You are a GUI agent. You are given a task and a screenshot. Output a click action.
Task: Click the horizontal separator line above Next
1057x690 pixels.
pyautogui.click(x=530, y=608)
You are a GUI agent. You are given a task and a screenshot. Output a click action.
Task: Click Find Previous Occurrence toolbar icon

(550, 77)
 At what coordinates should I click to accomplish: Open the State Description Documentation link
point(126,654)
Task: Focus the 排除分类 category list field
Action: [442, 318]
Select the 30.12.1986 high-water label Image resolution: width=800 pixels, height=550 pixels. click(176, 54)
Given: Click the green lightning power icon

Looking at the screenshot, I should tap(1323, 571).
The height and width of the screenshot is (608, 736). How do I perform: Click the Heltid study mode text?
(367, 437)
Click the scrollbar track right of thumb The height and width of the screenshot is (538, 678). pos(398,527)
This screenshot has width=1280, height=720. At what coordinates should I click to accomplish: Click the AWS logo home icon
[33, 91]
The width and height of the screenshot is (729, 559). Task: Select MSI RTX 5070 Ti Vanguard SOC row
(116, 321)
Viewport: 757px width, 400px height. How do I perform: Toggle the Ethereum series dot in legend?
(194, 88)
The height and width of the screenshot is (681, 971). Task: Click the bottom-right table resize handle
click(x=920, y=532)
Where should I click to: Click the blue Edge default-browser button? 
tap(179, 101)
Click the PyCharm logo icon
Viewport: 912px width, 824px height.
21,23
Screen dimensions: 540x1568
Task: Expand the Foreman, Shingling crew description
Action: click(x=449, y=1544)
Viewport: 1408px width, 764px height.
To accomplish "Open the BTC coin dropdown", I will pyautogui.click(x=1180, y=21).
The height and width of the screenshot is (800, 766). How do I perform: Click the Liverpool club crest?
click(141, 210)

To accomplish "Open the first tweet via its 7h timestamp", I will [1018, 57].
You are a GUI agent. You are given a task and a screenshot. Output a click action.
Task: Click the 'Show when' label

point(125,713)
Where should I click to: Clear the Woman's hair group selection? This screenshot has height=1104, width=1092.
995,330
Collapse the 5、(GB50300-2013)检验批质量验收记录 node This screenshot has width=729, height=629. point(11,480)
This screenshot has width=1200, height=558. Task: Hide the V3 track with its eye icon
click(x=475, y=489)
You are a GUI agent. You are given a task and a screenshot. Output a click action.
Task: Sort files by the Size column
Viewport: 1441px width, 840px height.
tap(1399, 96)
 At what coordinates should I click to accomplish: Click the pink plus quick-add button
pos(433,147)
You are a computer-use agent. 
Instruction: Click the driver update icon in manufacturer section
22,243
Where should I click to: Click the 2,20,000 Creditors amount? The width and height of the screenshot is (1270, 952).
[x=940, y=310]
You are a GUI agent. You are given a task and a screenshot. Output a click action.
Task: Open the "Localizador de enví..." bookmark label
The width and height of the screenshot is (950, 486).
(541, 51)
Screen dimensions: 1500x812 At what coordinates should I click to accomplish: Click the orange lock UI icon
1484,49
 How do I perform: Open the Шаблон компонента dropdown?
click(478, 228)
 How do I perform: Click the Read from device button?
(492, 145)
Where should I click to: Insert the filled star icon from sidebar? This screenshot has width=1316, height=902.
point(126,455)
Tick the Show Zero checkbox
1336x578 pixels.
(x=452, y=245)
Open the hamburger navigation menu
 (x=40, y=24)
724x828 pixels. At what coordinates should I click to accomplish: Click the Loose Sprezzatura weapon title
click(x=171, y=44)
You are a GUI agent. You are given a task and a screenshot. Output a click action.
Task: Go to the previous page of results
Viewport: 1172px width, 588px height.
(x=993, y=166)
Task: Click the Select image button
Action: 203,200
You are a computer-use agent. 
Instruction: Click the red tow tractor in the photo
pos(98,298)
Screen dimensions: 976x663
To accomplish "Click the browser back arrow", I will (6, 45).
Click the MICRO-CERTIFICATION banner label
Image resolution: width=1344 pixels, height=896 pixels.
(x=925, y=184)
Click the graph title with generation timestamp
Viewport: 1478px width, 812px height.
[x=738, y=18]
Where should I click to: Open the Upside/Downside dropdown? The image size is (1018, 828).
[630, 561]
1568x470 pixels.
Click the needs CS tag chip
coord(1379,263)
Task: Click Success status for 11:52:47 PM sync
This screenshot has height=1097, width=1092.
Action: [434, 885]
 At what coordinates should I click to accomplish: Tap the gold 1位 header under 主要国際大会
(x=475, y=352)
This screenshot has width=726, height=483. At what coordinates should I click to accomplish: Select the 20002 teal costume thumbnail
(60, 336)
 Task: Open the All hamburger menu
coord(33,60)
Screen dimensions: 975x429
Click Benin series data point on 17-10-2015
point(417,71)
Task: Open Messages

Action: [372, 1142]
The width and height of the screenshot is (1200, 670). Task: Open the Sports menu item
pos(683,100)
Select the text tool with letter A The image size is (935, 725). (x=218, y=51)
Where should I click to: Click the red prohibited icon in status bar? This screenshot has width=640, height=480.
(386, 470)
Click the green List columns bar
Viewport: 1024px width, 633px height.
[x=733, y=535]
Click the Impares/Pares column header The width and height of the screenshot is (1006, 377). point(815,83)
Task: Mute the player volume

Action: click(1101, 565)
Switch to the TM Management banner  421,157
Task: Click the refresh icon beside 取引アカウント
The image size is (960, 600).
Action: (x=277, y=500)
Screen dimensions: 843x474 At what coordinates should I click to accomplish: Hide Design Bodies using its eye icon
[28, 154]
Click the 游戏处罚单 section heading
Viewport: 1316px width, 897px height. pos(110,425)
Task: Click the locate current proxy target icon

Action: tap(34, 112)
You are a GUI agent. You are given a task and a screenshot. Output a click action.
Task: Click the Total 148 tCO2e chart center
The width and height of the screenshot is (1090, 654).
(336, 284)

Your goal >> Reproduce the data shown above exactly, including every line.

Answer below >>
You are a GUI agent. You are given a task and a screenshot. Output a click action.
Task: Click the horizontal separator line above Next
1057x690 pixels.
pyautogui.click(x=530, y=608)
You are a GUI agent. You are given a task and a screenshot. Output a click action.
Task: Click Find Previous Occurrence toolbar icon

(550, 77)
 At what coordinates should I click to accomplish: Open the State Description Documentation link
point(126,654)
Task: Focus the 排除分类 category list field
Action: [442, 318]
Select the 30.12.1986 high-water label Image resolution: width=800 pixels, height=550 pixels. click(176, 54)
Given: Click the green lightning power icon

Looking at the screenshot, I should tap(1323, 571).
The height and width of the screenshot is (608, 736). How do I perform: Click the Heltid study mode text?
(367, 437)
Click the scrollbar track right of thumb The height and width of the screenshot is (538, 678). pos(398,527)
This screenshot has width=1280, height=720. At what coordinates should I click to accomplish: Click the AWS logo home icon
[33, 91]
The width and height of the screenshot is (729, 559). Task: Select MSI RTX 5070 Ti Vanguard SOC row
(116, 321)
Viewport: 757px width, 400px height. How do I perform: Toggle the Ethereum series dot in legend?
(194, 88)
The height and width of the screenshot is (681, 971). Task: Click the bottom-right table resize handle
click(x=920, y=532)
Where should I click to: Click the blue Edge default-browser button? 
tap(179, 101)
Click the PyCharm logo icon
Viewport: 912px width, 824px height.
21,23
Screen dimensions: 540x1568
Task: Expand the Foreman, Shingling crew description
Action: click(x=449, y=1544)
Viewport: 1408px width, 764px height.
To accomplish "Open the BTC coin dropdown", I will pyautogui.click(x=1180, y=21).
The height and width of the screenshot is (800, 766). How do I perform: Click the Liverpool club crest?
click(141, 210)

To accomplish "Open the first tweet via its 7h timestamp", I will [1018, 57].
You are a GUI agent. You are given a task and a screenshot. Output a click action.
Task: Click the 'Show when' label

point(125,713)
Where should I click to: Clear the Woman's hair group selection? This screenshot has height=1104, width=1092.
995,330
Collapse the 5、(GB50300-2013)检验批质量验收记录 node This screenshot has width=729, height=629. point(11,480)
This screenshot has width=1200, height=558. Task: Hide the V3 track with its eye icon
click(x=475, y=489)
You are a GUI agent. You are given a task and a screenshot. Output a click action.
Task: Sort files by the Size column
Viewport: 1441px width, 840px height.
tap(1399, 96)
 At what coordinates should I click to accomplish: Click the pink plus quick-add button
pos(433,147)
You are a computer-use agent. 
Instruction: Click the driver update icon in manufacturer section
22,243
Where should I click to: Click the 2,20,000 Creditors amount? The width and height of the screenshot is (1270, 952).
[x=940, y=310]
You are a GUI agent. You are given a task and a screenshot. Output a click action.
Task: Open the "Localizador de enví..." bookmark label
The width and height of the screenshot is (950, 486).
(541, 51)
Screen dimensions: 1500x812 At what coordinates should I click to accomplish: Click the orange lock UI icon
1484,49
 How do I perform: Open the Шаблон компонента dropdown?
click(478, 228)
 How do I perform: Click the Read from device button?
(492, 145)
Where should I click to: Insert the filled star icon from sidebar? This screenshot has width=1316, height=902.
point(126,455)
Tick the Show Zero checkbox
1336x578 pixels.
(x=452, y=245)
Open the hamburger navigation menu
 (x=40, y=24)
724x828 pixels. At what coordinates should I click to accomplish: Click the Loose Sprezzatura weapon title
click(x=171, y=44)
You are a GUI agent. You are given a task and a screenshot. Output a click action.
Task: Go to the previous page of results
Viewport: 1172px width, 588px height.
(x=993, y=166)
Task: Click the Select image button
Action: 203,200
You are a computer-use agent. 
Instruction: Click the red tow tractor in the photo
pos(98,298)
Screen dimensions: 976x663
To accomplish "Click the browser back arrow", I will (6, 45).
Click the MICRO-CERTIFICATION banner label
Image resolution: width=1344 pixels, height=896 pixels.
(x=925, y=184)
Click the graph title with generation timestamp
Viewport: 1478px width, 812px height.
[x=738, y=18]
Where should I click to: Open the Upside/Downside dropdown? The image size is (1018, 828).
[630, 561]
1568x470 pixels.
Click the needs CS tag chip
coord(1379,263)
Task: Click Success status for 11:52:47 PM sync
This screenshot has height=1097, width=1092.
Action: [434, 885]
 At what coordinates should I click to accomplish: Tap the gold 1位 header under 主要国際大会
(x=475, y=352)
This screenshot has width=726, height=483. At what coordinates should I click to accomplish: Select the 20002 teal costume thumbnail
(60, 336)
 Task: Open the All hamburger menu
coord(33,60)
Screen dimensions: 975x429
Click Benin series data point on 17-10-2015
point(417,71)
Task: Open Messages

Action: [372, 1142]
The width and height of the screenshot is (1200, 670). Task: Open the Sports menu item
pos(683,100)
Select the text tool with letter A The image size is (935, 725). (x=218, y=51)
Where should I click to: Click the red prohibited icon in status bar? This screenshot has width=640, height=480.
(386, 470)
Click the green List columns bar
Viewport: 1024px width, 633px height.
[x=733, y=535]
Click the Impares/Pares column header The width and height of the screenshot is (1006, 377). point(815,83)
Task: Mute the player volume

Action: click(1101, 565)
Switch to the TM Management banner  421,157
Task: Click the refresh icon beside 取引アカウント
The image size is (960, 600).
Action: (x=277, y=500)
Screen dimensions: 843x474 At what coordinates should I click to accomplish: Hide Design Bodies using its eye icon
[28, 154]
Click the 游戏处罚单 section heading
Viewport: 1316px width, 897px height. pos(110,425)
Task: Click the locate current proxy target icon

Action: tap(34, 112)
You are a GUI agent. You are given a task and a screenshot. Output a click action.
Task: Click the Total 148 tCO2e chart center
The width and height of the screenshot is (1090, 654).
(336, 284)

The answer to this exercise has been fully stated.